What the exercise asks:
Please state the number of lines in the entries below where the word "computer" appears. Include nothing else.

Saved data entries
* * * *
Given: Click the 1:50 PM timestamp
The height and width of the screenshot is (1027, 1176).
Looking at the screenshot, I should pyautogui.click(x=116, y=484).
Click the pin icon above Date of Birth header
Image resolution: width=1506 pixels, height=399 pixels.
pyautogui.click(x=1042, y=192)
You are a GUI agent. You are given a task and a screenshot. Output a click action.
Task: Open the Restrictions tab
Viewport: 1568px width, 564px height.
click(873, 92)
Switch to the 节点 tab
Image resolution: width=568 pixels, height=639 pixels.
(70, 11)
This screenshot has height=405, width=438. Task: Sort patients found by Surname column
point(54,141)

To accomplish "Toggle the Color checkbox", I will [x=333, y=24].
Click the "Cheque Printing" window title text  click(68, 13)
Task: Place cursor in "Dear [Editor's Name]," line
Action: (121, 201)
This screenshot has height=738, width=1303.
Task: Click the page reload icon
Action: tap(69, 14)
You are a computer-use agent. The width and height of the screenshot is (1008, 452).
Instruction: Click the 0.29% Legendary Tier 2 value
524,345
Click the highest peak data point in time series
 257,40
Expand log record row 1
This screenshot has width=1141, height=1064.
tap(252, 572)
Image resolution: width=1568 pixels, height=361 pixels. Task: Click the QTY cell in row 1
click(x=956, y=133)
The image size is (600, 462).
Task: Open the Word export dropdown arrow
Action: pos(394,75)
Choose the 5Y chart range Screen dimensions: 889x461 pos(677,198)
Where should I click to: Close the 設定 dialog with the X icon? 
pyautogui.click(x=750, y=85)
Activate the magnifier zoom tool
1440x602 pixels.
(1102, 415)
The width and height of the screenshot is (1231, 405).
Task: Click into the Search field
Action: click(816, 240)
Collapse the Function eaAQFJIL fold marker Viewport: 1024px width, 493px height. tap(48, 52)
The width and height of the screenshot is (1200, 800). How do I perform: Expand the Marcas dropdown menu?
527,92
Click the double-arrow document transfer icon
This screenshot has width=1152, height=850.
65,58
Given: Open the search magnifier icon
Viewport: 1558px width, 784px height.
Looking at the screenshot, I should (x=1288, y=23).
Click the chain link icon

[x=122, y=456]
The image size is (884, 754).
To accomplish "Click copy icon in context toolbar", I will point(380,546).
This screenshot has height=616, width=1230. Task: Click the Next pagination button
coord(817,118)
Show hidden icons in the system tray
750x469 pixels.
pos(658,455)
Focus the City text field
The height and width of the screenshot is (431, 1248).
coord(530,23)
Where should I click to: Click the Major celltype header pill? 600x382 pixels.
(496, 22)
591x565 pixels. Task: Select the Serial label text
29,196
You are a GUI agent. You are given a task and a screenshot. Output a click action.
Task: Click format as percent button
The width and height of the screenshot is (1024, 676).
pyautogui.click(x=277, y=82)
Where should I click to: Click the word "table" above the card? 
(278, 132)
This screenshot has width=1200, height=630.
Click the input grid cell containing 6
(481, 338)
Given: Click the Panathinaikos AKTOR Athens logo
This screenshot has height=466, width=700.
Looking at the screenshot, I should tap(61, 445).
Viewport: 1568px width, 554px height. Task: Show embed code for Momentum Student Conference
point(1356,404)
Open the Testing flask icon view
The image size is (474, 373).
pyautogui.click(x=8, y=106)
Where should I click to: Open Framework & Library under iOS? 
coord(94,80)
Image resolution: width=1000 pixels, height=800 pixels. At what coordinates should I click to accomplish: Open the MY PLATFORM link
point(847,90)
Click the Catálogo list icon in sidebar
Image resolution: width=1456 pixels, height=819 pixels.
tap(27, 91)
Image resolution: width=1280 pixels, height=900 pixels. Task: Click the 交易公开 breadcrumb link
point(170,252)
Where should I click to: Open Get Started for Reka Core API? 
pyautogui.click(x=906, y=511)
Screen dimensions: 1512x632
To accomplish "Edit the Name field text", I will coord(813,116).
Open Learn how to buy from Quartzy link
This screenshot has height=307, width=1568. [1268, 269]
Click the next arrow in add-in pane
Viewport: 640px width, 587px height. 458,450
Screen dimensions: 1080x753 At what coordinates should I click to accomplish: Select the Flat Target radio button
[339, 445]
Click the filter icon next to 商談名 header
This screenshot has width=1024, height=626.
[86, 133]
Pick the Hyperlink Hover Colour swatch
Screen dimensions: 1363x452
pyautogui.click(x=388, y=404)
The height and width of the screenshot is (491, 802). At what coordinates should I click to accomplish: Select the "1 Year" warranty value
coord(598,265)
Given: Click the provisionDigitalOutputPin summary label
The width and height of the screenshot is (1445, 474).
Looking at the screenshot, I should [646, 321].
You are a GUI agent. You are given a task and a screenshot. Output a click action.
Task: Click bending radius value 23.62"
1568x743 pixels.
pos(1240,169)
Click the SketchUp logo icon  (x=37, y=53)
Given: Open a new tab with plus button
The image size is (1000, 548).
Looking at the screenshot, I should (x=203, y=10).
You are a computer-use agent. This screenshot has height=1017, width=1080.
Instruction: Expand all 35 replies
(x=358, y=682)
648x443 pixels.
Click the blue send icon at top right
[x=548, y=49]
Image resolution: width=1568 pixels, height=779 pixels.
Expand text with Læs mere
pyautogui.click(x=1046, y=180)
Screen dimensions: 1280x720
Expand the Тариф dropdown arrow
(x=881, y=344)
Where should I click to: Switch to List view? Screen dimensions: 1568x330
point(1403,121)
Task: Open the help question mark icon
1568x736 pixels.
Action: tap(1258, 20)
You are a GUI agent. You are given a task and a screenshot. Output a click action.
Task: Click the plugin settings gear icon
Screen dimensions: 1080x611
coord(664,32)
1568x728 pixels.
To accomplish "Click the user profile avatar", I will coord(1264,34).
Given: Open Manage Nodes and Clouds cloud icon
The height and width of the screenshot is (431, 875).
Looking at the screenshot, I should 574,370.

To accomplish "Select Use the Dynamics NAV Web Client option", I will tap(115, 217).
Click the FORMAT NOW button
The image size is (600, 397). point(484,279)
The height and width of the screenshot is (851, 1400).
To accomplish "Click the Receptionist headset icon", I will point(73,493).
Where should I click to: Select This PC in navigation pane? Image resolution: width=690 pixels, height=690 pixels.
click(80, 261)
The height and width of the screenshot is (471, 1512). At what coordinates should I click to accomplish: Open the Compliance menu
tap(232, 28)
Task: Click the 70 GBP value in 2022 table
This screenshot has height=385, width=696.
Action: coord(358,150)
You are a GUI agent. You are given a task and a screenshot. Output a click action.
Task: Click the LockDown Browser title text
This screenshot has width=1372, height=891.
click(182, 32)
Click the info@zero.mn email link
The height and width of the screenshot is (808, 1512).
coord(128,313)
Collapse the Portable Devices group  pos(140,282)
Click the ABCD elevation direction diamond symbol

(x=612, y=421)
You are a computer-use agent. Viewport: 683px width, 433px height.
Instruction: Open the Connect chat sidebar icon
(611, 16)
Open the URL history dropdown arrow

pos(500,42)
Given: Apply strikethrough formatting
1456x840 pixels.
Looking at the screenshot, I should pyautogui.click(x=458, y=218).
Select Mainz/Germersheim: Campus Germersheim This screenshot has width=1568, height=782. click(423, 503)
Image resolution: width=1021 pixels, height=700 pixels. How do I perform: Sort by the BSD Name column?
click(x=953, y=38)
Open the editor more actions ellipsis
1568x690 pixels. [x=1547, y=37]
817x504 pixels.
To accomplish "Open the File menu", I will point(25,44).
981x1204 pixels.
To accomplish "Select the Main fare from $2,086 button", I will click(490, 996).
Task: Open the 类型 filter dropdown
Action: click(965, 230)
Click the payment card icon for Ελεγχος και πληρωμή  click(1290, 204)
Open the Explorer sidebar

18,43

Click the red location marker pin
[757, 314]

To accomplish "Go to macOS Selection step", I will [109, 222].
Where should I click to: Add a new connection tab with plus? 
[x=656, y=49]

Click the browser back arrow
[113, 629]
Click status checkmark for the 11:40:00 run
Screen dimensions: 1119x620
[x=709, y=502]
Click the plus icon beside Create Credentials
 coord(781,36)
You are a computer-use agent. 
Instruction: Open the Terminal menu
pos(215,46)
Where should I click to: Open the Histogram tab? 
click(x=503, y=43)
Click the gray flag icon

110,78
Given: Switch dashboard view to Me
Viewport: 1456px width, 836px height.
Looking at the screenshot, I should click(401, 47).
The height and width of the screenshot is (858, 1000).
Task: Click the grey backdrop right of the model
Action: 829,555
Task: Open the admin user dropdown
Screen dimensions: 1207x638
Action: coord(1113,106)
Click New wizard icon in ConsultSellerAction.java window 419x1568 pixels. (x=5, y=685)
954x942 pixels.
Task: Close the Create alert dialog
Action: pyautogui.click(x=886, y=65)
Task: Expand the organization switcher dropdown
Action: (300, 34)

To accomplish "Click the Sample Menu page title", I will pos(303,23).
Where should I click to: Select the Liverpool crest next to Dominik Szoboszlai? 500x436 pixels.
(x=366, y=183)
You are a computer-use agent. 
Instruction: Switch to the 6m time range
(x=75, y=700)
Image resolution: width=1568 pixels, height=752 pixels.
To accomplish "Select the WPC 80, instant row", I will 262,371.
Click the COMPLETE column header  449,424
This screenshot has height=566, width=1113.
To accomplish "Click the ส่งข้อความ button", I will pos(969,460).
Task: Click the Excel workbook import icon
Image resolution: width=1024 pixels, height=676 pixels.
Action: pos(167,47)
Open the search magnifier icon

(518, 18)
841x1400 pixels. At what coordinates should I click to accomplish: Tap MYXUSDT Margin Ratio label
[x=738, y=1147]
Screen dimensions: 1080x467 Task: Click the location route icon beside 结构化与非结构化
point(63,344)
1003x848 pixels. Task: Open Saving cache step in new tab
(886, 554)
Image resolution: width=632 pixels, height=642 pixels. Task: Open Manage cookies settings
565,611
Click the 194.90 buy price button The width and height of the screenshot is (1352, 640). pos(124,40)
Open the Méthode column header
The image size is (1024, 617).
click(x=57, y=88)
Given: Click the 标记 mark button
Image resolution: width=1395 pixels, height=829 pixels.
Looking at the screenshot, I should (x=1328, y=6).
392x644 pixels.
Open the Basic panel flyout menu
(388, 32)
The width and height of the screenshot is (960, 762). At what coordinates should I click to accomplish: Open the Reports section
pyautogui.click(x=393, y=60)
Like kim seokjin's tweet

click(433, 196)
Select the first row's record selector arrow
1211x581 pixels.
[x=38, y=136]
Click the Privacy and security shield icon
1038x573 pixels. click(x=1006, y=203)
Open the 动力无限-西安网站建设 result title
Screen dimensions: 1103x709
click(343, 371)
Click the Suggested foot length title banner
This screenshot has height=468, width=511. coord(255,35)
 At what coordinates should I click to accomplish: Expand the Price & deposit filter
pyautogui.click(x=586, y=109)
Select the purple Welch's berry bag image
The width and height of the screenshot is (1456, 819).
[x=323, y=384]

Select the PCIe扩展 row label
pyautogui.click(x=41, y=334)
* * * *
Exercise result:
5